'''

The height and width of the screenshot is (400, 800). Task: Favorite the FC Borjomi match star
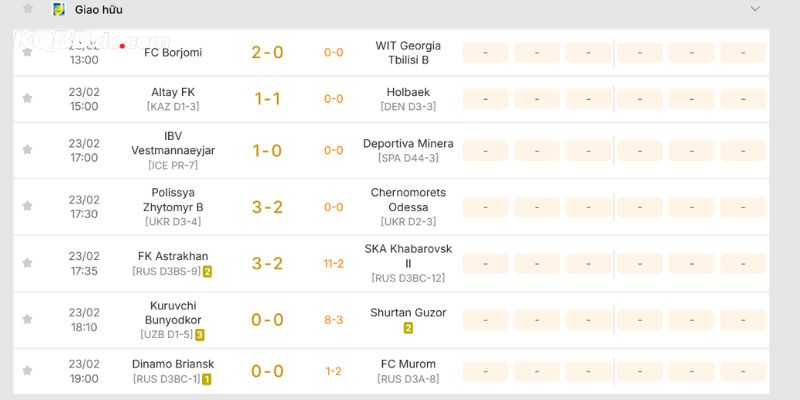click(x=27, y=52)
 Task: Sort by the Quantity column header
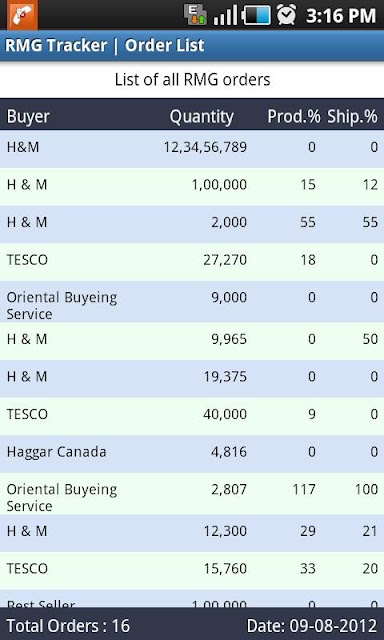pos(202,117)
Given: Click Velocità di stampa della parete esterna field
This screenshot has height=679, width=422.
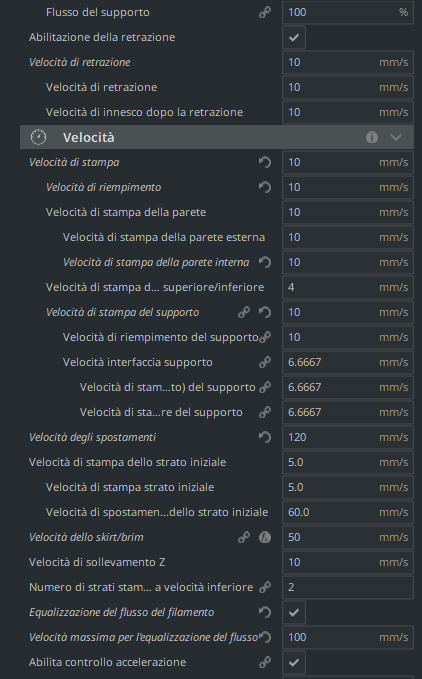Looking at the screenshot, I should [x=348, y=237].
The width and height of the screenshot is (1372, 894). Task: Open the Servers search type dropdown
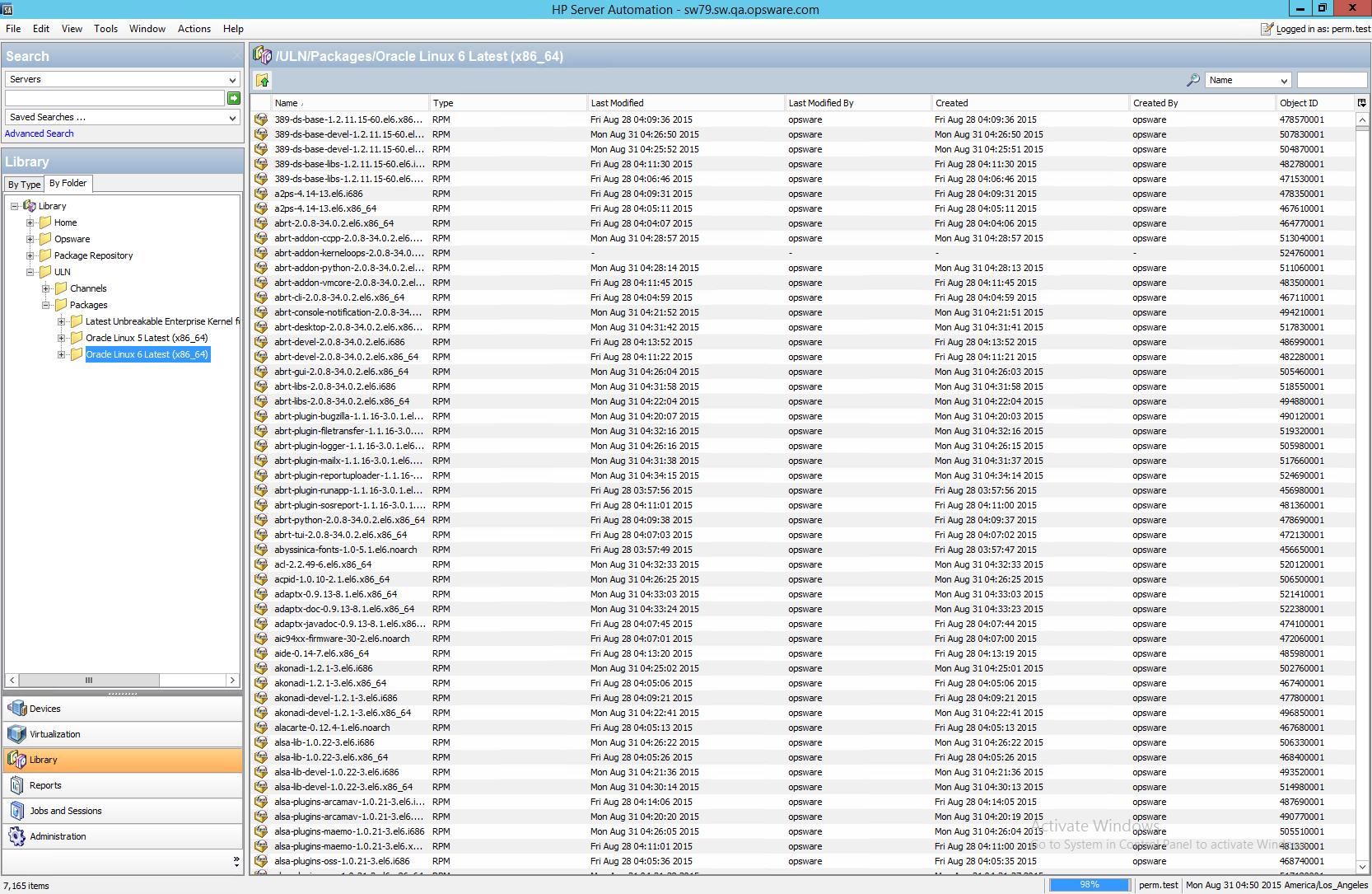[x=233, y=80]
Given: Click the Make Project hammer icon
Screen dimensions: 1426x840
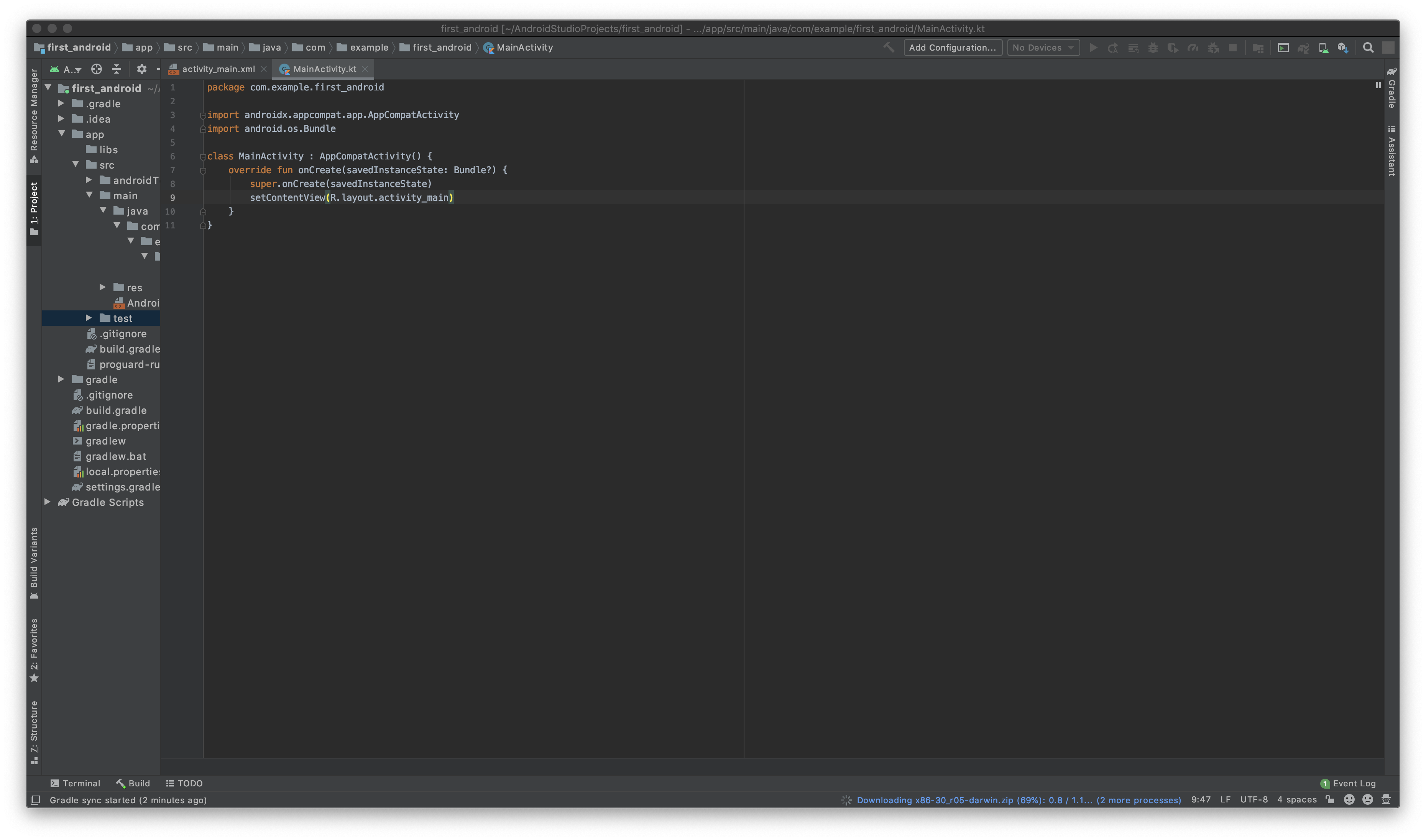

'''
'''

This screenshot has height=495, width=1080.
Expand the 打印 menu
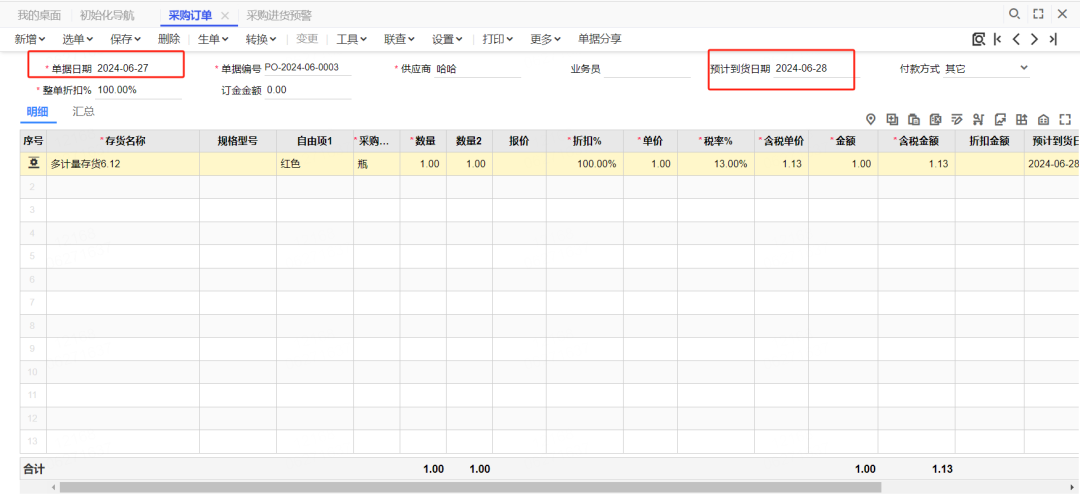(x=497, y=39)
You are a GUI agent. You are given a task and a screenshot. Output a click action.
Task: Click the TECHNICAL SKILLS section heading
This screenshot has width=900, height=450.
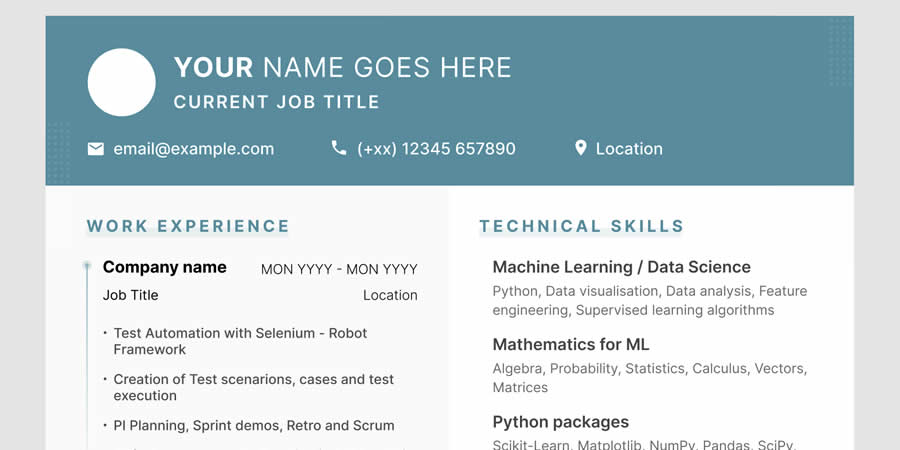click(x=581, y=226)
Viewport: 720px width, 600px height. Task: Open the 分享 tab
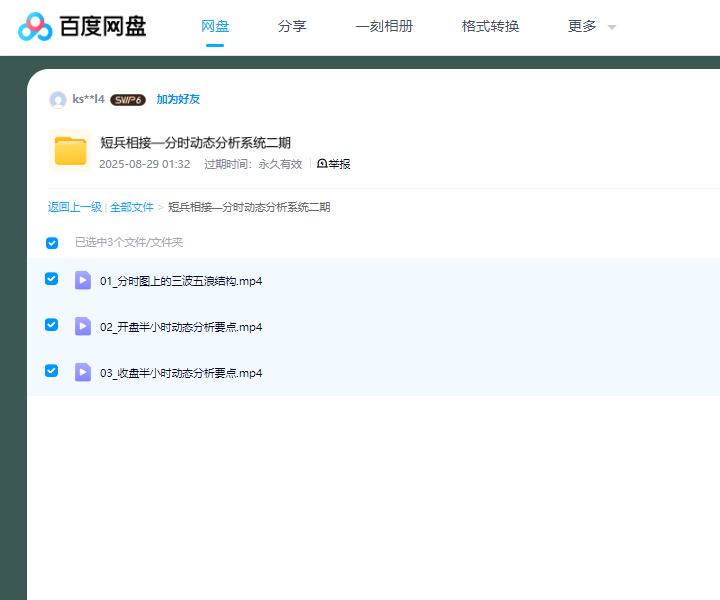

'''

Requirements =
Output the lines of the material as a JSON list of strings, one string per line, beginning with the line that contains "The width and" and continuing through the line that contains "Screen dimensions: 1426x840", and skip any blank lines. Leave the pictures out of the list.

Result for this exercise =
[
  "The width and height of the screenshot is (1372, 894). Task: Open the Servers search type dropdown",
  "[x=233, y=80]",
  "Given: Click the Make Project hammer icon",
  "Screen dimensions: 1426x840"
]